We've all had times when we say yes to someone but really want to say no.
It's often difficult to say no because of the desire to be loved: We want to be helpful, we want to show we care, but we may have little to give and are tired, overworked, or need alone time.
Do you feel that if you aren't there for someone they may reject you? Or, that you're somehow obliged to help, as it makes you a "good" person, parent or friend? Do you ever feel validated by being needed?
It's easy to believe that any time you take to relax or meditate is time that could be used elsewhere. But taking time out doesn't mean it is selfish or even wasted time.
Think about what happens when your day is spent constantly caring for others.
Do you get resentful, irritated, or even angry? Do you find stress building up? Does the quality of care that you offer become affected by that inner tension? Or are you so used to being this way that it seems impossible to imagine being any other way?
You may even think you're not the relaxing type, or that if you do relax you won't be able to cope with all the things you have to do.
However, by taking time for yourself, by lowering your blood pressure and releasing stress, you are immediately creating a more harmonious environment that can only benefit all those around you.
When you take time out to be quiet it means you don't get so angry, resentful, or frustrated; instead, you connect with who you really are. Then what you share with others is coming from that peaceful space.
When you are energized and feeling good you will be able to do far more than if you are dragging yourself through your day with little energy or in a bad mood.
So, rather than being selfish, such activity is actually the least selfish thing you could do! This is when saying no to others means you are affirming yourself.
The power of saying no is that you are empowered!
Our yoga master, Sri Swami Satchidananda, said,
"Never compromise your peace, whether it be to your children, parents, husband, wife or friends."
Unless you are at peace, what you give to others is your stress or anxiety.
Getting Calm and Centered
Zen teacher Thich Nhat Hanh has a telephone meditation where he teaches that, when the telephone rings, just wait, breathe in and out and slowly walk to the phone, so you are at ease when you answer. Then the person at the other end will feel your peace.
No one can make time. No one can change our habits or routine.
For meditation to have any effect in our lives, we need to make an agreement to honor ourselves by doing it.
This is actually a commitment to our own sanity and freedom. It is not to anyone else -- not to a teacher or even to our family -- but to living. That choice has to be made by each one of us.
We can change the way we look, where we live, even who we live with, but unless we connect with who we are inside then none of those external changes will make much difference.
Remember, happiness is an inside job!
Entering Into the Quiet
Taking time to meditate is not the same as going for a walk or quietly listening to music. These are wonderfully relaxing activities, but they do not have the same effect as simply being still.
Even just 10 minutes a day will help you and all those around you.
Others will find it easier to communicate with you, will enjoy being with you, and will even be motivated to help themselves more. As peace is contagious, let's start an epidemic!
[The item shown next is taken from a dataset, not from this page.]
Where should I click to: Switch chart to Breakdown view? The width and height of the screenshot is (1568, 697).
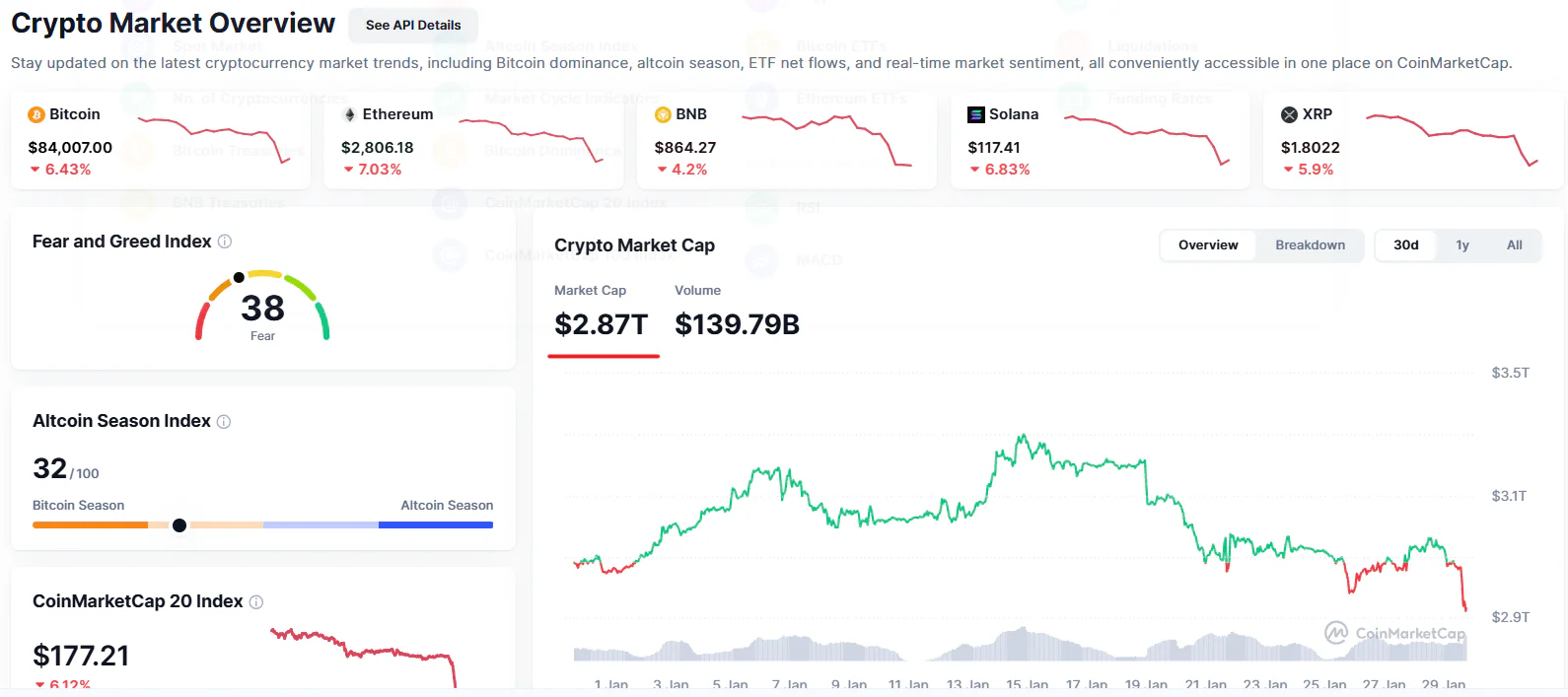(x=1310, y=245)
There is a great beauty and joy that is our birthright, and we find this when we let go of resistance and stress and reconnect with that quiet space within -- when we discover our essence rather than focusing on the content.
A stressed mind sees life as a burden or constraint, while a relaxed mind meets life with dignity and fearlessness.
Sit comfortably with your back straight. Take a deep breath and let it go. Eyes are closed; breathe normally.
Begin to silently count at the end of each out breath: Inhale... exhale... count one; inhale... exhale... two; inhale... exhale... three.
Count to five, then start at one again. Just five breaths, and back to one. Simply following each breath in and silently counting.